Extract to read:
Metamath Proof Explorer

Theorem iunidOLD

Description: Obsolete version of iunid as of 15-Jan-2025. (Contributed by NM, 6-Sep-2005) (Proof modification is discouraged.) (New usage is discouraged.)

		Ref	Expression
	Assertion	iunidOLD	$⊢ ⋃_{x \in A} \{x\} = A$

Proof

Step	Hyp	Ref	Expression
1		df-sn	$⊢ \{x\} = \{y \| y = x\}$
2		equcom	$⊢ y = x \leftrightarrow x = y$
3	2	abbii	$⊢ \{y \| y = x\} = \{y \| x = y\}$
4	1 3	eqtri	$⊢ \{x\} = \{y \| x = y\}$
5	4	a1i	$⊢ x \in A \to \{x\} = \{y \| x = y\}$
6	5	iuneq2i	$⊢ ⋃_{x \in A} \{x\} = ⋃_{x \in A} \{y \| x = y\}$
7		iunab	$⊢ ⋃_{x \in A} \{y \| x = y\} = \{y \| \exists x \in A x = y\}$
8		risset	$⊢ y \in A \leftrightarrow \exists x \in A x = y$
9	8	abbii	$⊢ \{y \| y \in A\} = \{y \| \exists x \in A x = y\}$
10		abid2	$⊢ \{y \| y \in A\} = A$
11	7 9 10	3eqtr2i	$⊢ ⋃_{x \in A} \{y \| x = y\} = A$
12	6 11	eqtri	$⊢ ⋃_{x \in A} \{x\} = A$

Task details: Can you transcribe the iunidOLD proof page between "Theorem iunidOLD" and "usage is discouraged.)", inclusive? The lines that come next are unrelated to the iunidOLD proof page.

Collected material:
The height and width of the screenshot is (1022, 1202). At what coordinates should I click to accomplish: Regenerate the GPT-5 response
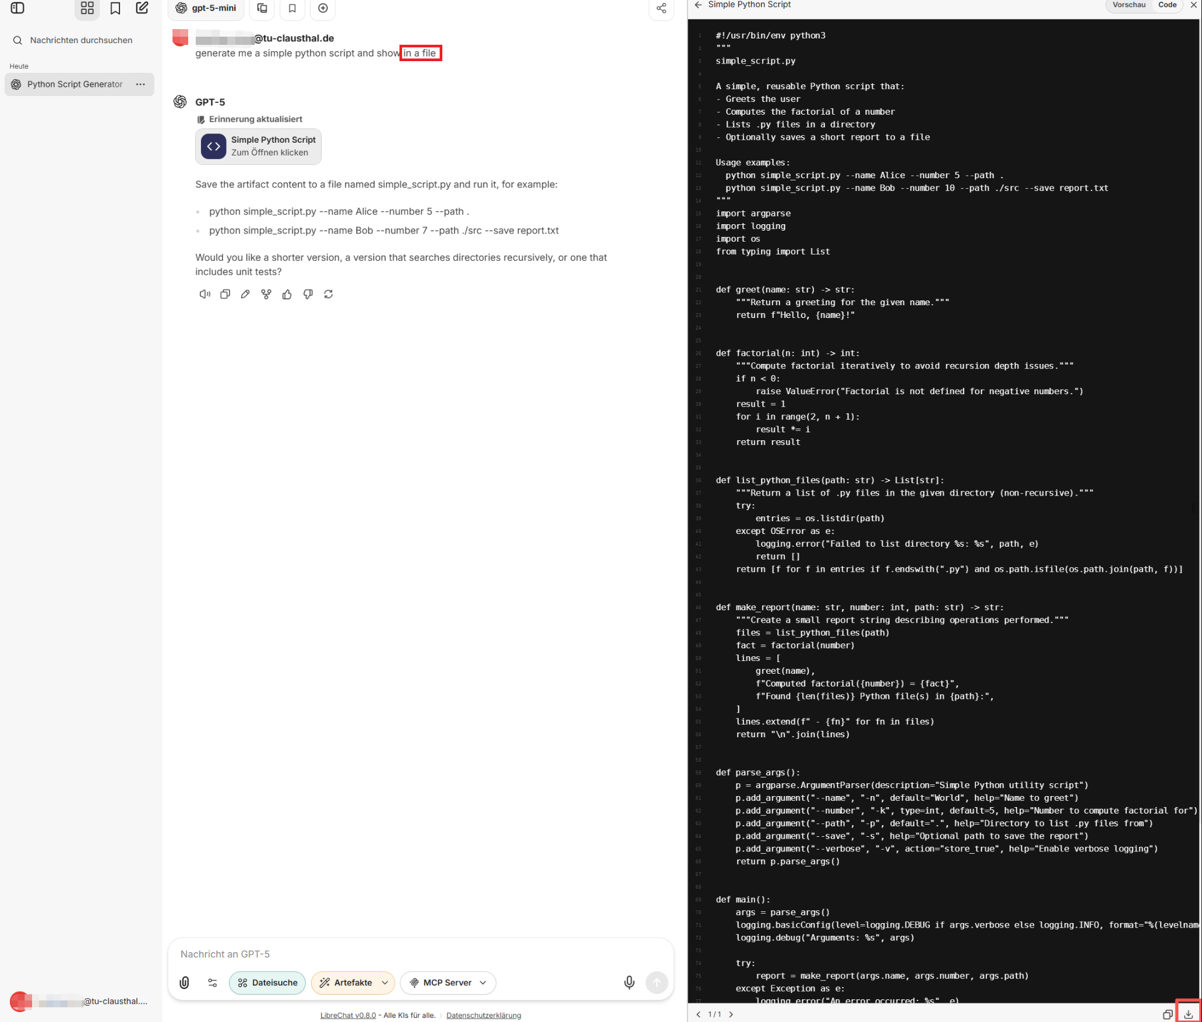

Solution to this exercise:
Theorem iunidOLD

Description: Obsolete version of iunid as of 15-Jan-2025. (Contributed by NM, 6-Sep-2005) (Proof modification is discouraged.) (New usage is discouraged.)